Gugatan Ijazah Jokowi: Pengadilan Tolak Upaya Intervensi Pihak Ketiga

Pengadilan Negeri (PN) Solo menolak permohonan intervensi dalam gugatan terkait dugaan ijazah palsu yang melibatkan Presiden Joko Widodo. Putusan ini disambut baik oleh penggugat, Muhammad Taufiq, yang menganggapnya sebagai kemenangan awal sebelum memasuki pokok perkara.

Gugatan dengan nomor perkara 99/Pdt.G/2025/PN Skt diajukan oleh Taufiq, yang mewakili kelompok bernama TIPU UGM (Ijazah Palsu Usaha Gakpunya Malu). Sidang yang berlangsung pada Kamis, 12 Juni 2025, di PN Solo, memutuskan untuk tidak mengabulkan permohonan intervensi yang diajukan oleh sejumlah alumni SMA Negeri 6 Solo, yang merupakan almamater Presiden Jokowi. Majelis hakim berpendapat bahwa pihak yang mengajukan intervensi tidak memiliki kepentingan hukum yang sama dengan perkara yang sedang berjalan.
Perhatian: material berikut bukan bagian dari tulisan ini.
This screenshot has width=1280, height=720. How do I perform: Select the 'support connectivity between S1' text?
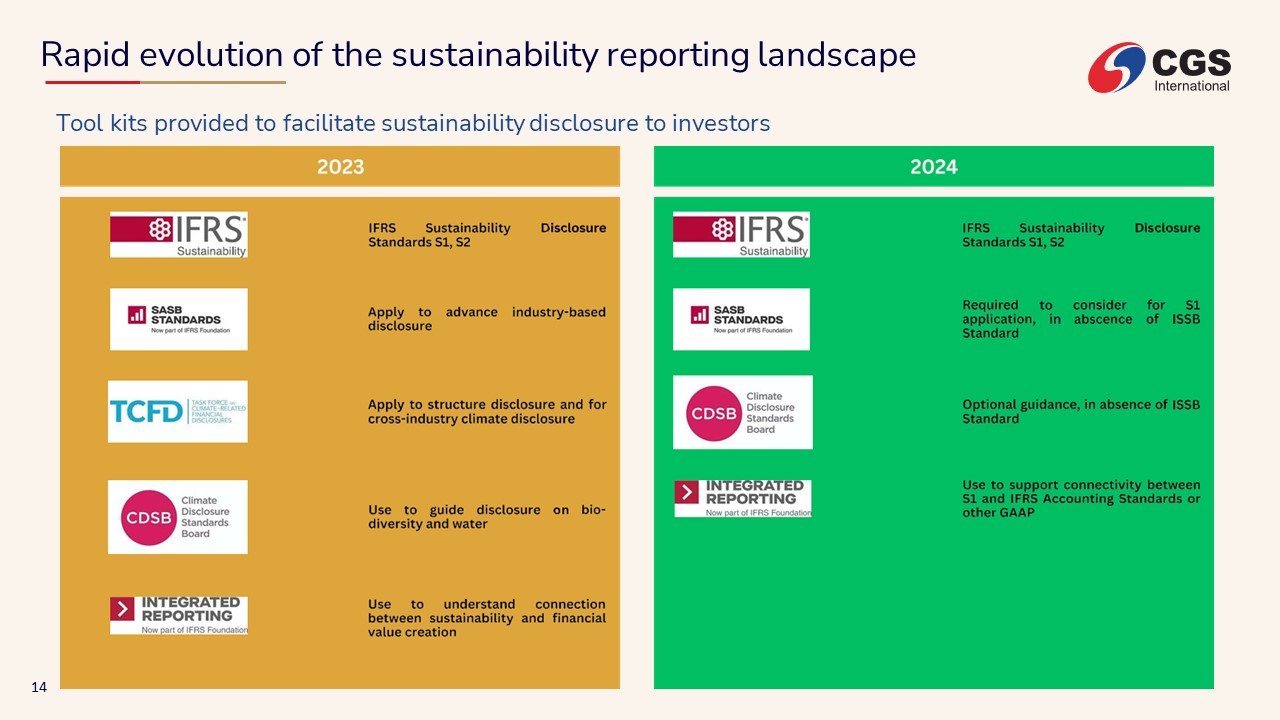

Taufiq menjelaskan bahwa penolakan intervensi didasarkan pada tiga alasan utama:

  • Tidak adanya kepentingan hukum yang sama antara pihak intervenor dengan perkara pokok.
  • Tidak terdapat hak yang perlu dipertahankan oleh pihak intervenor dalam perkara ini.
  • Tidak adanya kerugian langsung yang dialami oleh pihak intervenor akibat perkara ini.

Dengan ditolaknya permohonan intervensi, proses persidangan akan berlanjut ke tahap jawaban eksepsi, di mana pihak tergugat akan menyampaikan sanggahan terhadap pokok gugatan. Taufiq berharap proses hukum dapat berjalan adil dan mencapai kebenaran.

Andika Dian Prasetyo, kuasa hukum Taufiq, menyatakan kepuasannya atas putusan sela yang dikeluarkan oleh hakim. Ia mengakui bahwa perjuangan hukum masih panjang, namun putusan ini memberikan semangat baru bagi pihaknya. Andika menegaskan bahwa putusan ini baru merupakan awal dari serangkaian proses persidangan yang akan dihadapi.

Dalam gugatan ini, Presiden Joko Widodo menjadi salah satu pihak tergugat, selain Komisi Pemilihan Umum (KPU) Solo, SMA Negeri 6 Solo, dan Universitas Gadjah Mada (UGM) Yogyakarta. Gugatan ini menjadi sorotan publik dan memicu berbagai reaksi dari berbagai pihak.